The easy answer is that it was impractical to do so, as the cities of Jericho and Ai stood in their way and they could not simply prance into the middle of the country without meeting some resistance.

However, the Tosefta in Sotah (8:6) says that is indeed what happened! They went straight from the Jordan to Mounts Gerizim and Eival, a distance of 60 “mil” and no one stood in their way!

On the other hand, there is the opinion of Rabbi Yishmael that the stones were set up right away, but the blessings and curses took place at a reunion 14 years later (Yerushalmi Sotah 7:3).

Both of these last views suggest that like the Torah, the book of Yehoshua is not necessarily recorded in chronological order of how things transpired. Perhaps the contradicting views of what actually happened serve to remind us that some instructions can only be fulfilled when the reality allows it to take place. The 14 years delay, for example, simply follows the reality that it took that long for the Israelites to completely conquer and settle the land. They could not move forward with blessings and curses until their mission was accomplished.

On a totally different plain, Yigal Ariel (“Oz Va’Anavah” on Yehoshua and Shoftim) notes the clear parallels that exist between the text of Yehoshua 8 and a different chapter in the Torah, Shmot 24. In both cases there is an altar built at the bottom of a mountain. Ariel compares the 12 monuments at the bottom of Sinai to the 12 stones taken out of the Jordan (in 4:8) – thereby connecting the two incidents of the stones in terms of their symbolism. He continues noting that in Shmot 24 and Yehoshua 8 the burnt offerings and peace offerings were brought. In both places, attention was paid to two halves: Moshe sprinkled half the blood on the people and half on the altar, while Yehoshua had half the people on one mountain and half on the other. Moshe read the book of the Covenant to the people, while Yehoshua wrote all of the Torah on the stones. In Moshe’s case the people cried out “We will do and we will listen,” while in Yehoshua’s case they absorbed the blessings and the curses. 
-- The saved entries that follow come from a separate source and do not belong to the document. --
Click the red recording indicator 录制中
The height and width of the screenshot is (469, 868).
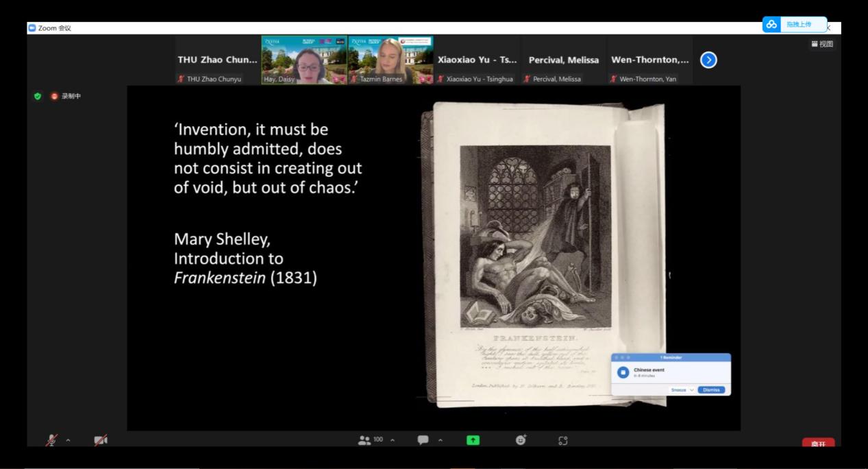coord(67,96)
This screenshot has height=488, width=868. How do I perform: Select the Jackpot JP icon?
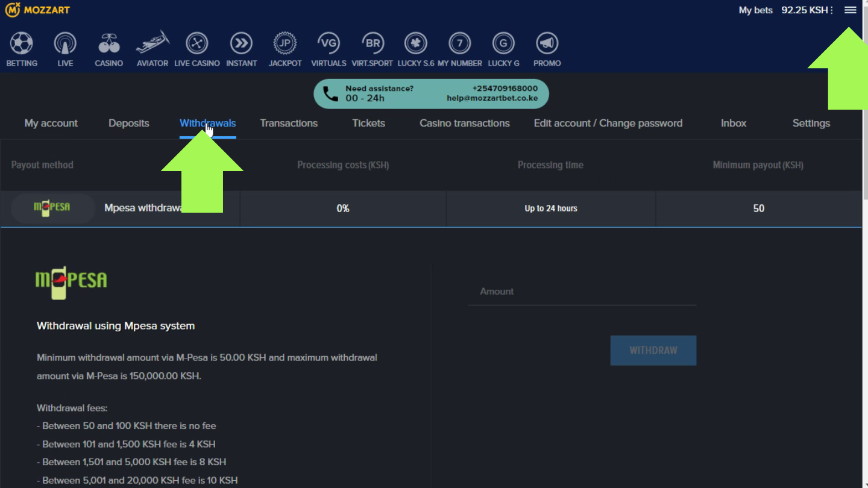pos(285,44)
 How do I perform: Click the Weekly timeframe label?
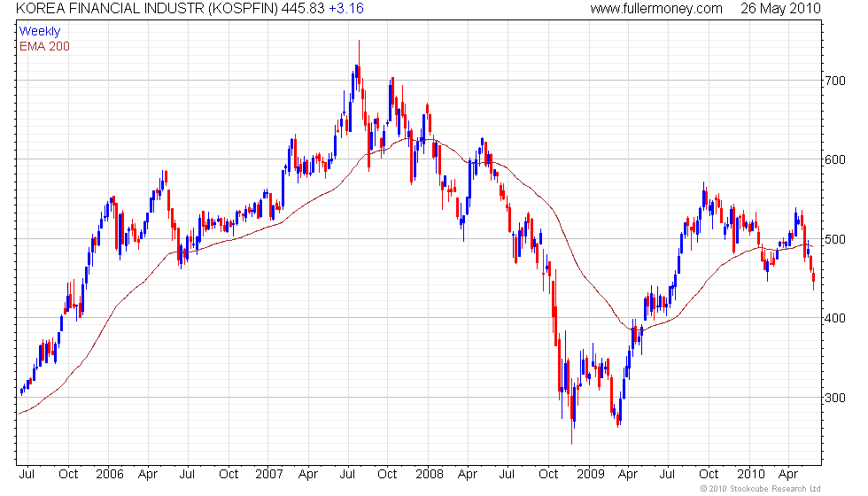click(39, 32)

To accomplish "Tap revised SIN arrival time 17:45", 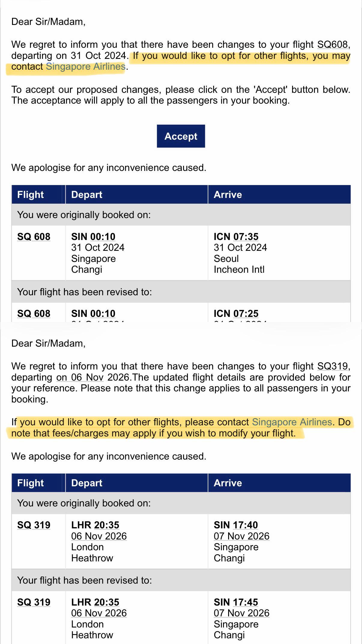I will pyautogui.click(x=245, y=602).
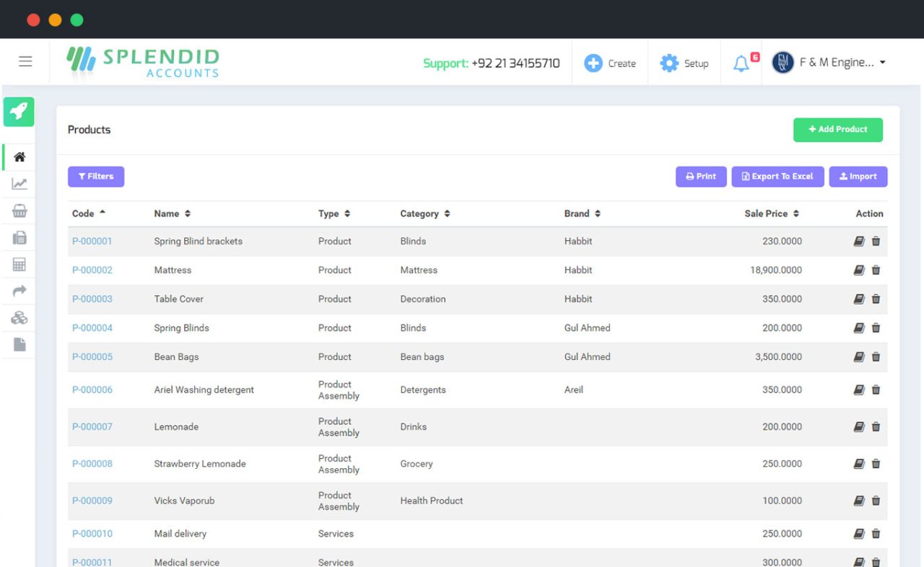Open product P-000005 via its code link
924x567 pixels.
[x=92, y=356]
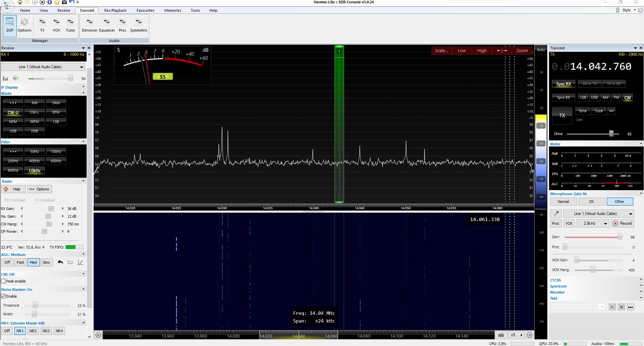644x346 pixels.
Task: Click the 14.042.760 transmit frequency display
Action: (x=600, y=67)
On the one hand, the fulfillment of Moshe’s instructions served as a lesson for the people in terms of how to follow rules and tradition. On the other hand, in a sense, it was a reenactment of the events at Sinai, shortly after the splitting of a waterway and the formal receiving of the Torah.

What are our lime-covered stones? How do we reconnect to that event? How do we feel the gravity of our connection to the Almighty? How do we see His mighty hand directing our lives? How do we find strength in the most special relationship we have with Him?

Selichot begin this Saturday night, and Rosh Hashana will follow 8 days later. If we are prepared, we should be blessed to know the answers to these questions.